Unless the strategy is really bad, I'd prefer to go along with what everyone else does. When multiple people push their preferred optimum, the resulting inconsistency is clearly worse than a single suboptimal, but consistent, approach.
One never rebases shared code. They rebase their own work branch. Messing with history of master/main/integration branches should be blocked.

Rebase is a necessary part of a workflow even if you like merge commits. You're severely missing out if interactive rebases are not part of your toolbox.

I wouldn't consider rebasing your own local commits on top of a more recent remote master to be messing with history in any meaningful way, and that's the most useful method of rebasing.
I can give an example scenario.

Assuming "H" is the hash of the current state of the repository content, consider this initial state of the repository (most recent first):

    H(3) Implement feature B
    H(2) Implement feature A
    H(1) Initial commit
Now you implement "shiny feature", so your history in your branch looks like this:

    H(5) Shiny feature, improvements.
    H(4) Shiny feature, initial implementation.
    H(3) Implement feature B
    H(2) Implement feature A
    H(1) Initial commit
You tested H(4) and H(5), and everything looks good.

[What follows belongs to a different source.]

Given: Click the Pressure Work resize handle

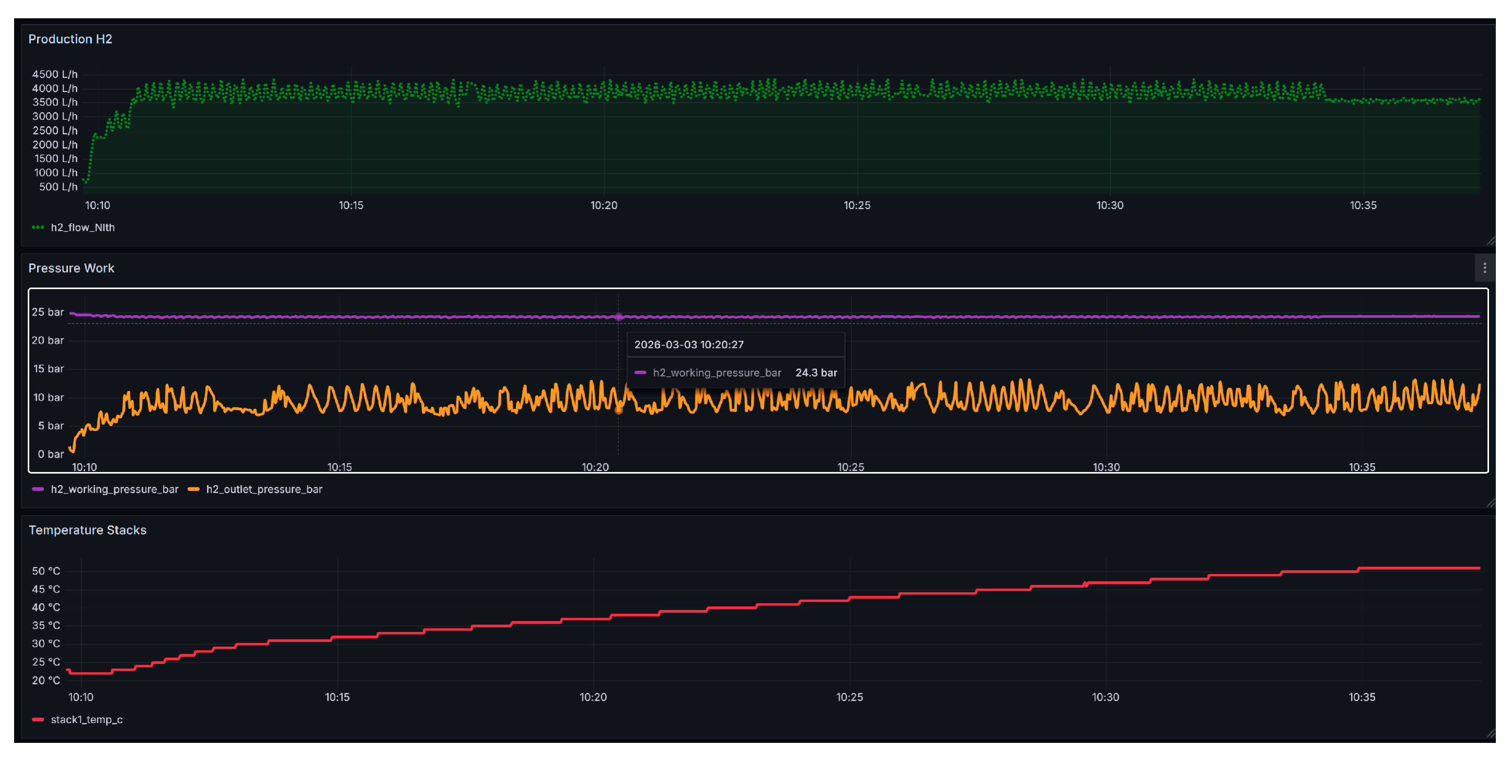Looking at the screenshot, I should [x=1490, y=503].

Then you `git pull --rebase`, and your history looks like this:

    H(10) Shiny feature, improvements.
    H(9) Shiny feature, initial implementation.
    H(8) Pulled commit C
    H(7) Pulled commit B
    H(6) Pulled commit A
    H(3) Implement feature B
    H(2) Implement feature A
    H(1) Initial commit
You test H(10) because it's the current state of your repo, looks good, and merge (or create PR, whatever).

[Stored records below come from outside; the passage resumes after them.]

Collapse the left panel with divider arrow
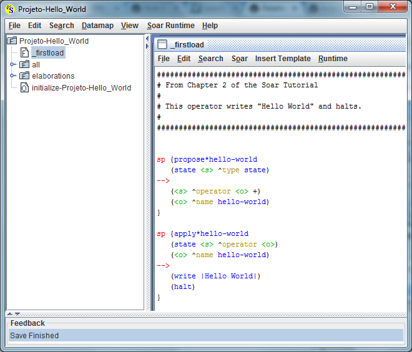This screenshot has height=352, width=412. click(x=147, y=39)
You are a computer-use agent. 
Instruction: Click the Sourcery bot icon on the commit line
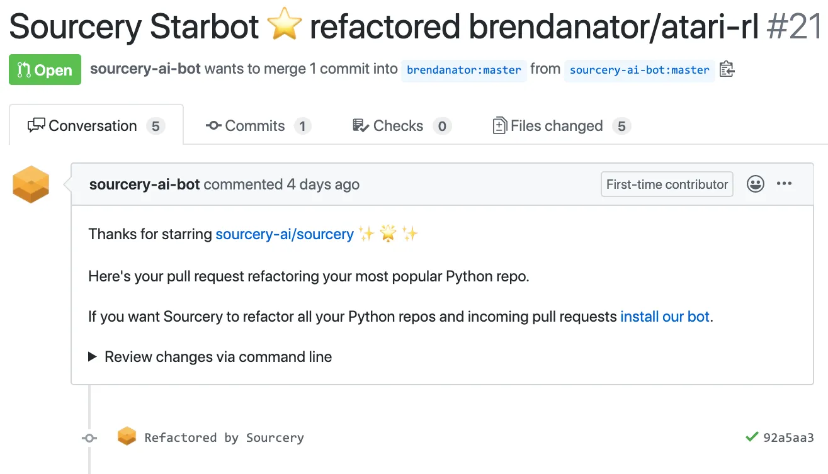127,436

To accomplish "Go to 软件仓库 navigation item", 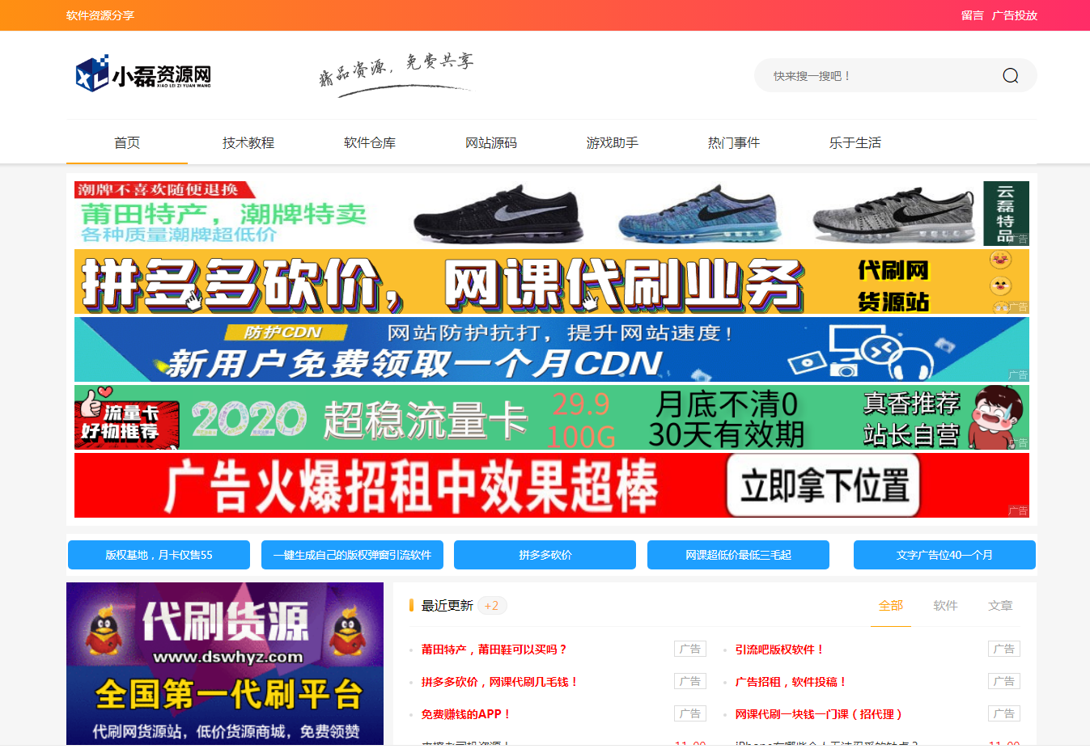I will 370,143.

With the usual pull request flows, `H(9)` (i.e. anything between your new "base" and your most recent commit) usually stays untested, entirely ignored by the developers, and you would only ever find out if you ever need to bisect.

Not usually a problem, unless you have a rule of "every commit should be verified/tested" and the untested commits have a change that doesn't prevent a build but still causes issues (e.g. something that's only visual, or a new config file was added to a "conf.d" directory and its presence changed some behavior, stuff like that).

To avoid this you can squash H(9) and H(10) before pushing to a shared branch, this way only one tested commit will be added on top of existing commits.
Rebasing unpushed commits is ok. But I have yet to see a workflow that provides good enough guardrails to make it something you can do safely.
Protect your main branch?
One of the great advantages of git is being able to pull from other people's feature branches, not just master. So protecting just master isn't good enough.
Yeah so you have them go through the workflow that doesn’t ruin things, like pull requests?
I don't want to have to go back and forth with someone to pull their branch. I want to just be able to pull anything they've pushed.
--force-with-lease

And only on working branches. I do this every single day.

Not good enough, that can mean you rebase changes that someone else has based further work on (but hasn't pushed it yet, or has pushed it to a different branch).
Why are you having people base their work off your in progress work? Git is not the issue with what you are describing.
> Why are you having people base their work off your in progress work?

To collaborate more closely and reduce (or get ahead of) conflicts. The whole point of using git at all is to be able to base your work off other people's in-progress work; if you're not interested in doing that then Subversion works better.

Rebase cannot destroy "weeks of work". No git command can delete commits. Unless you have some insane garbage collection policy that is very far from any defaults. This is your fault for not understanding your tools.
Didn't you guys have filesystem backups of a shared git repository?

This is exactly what backups are for.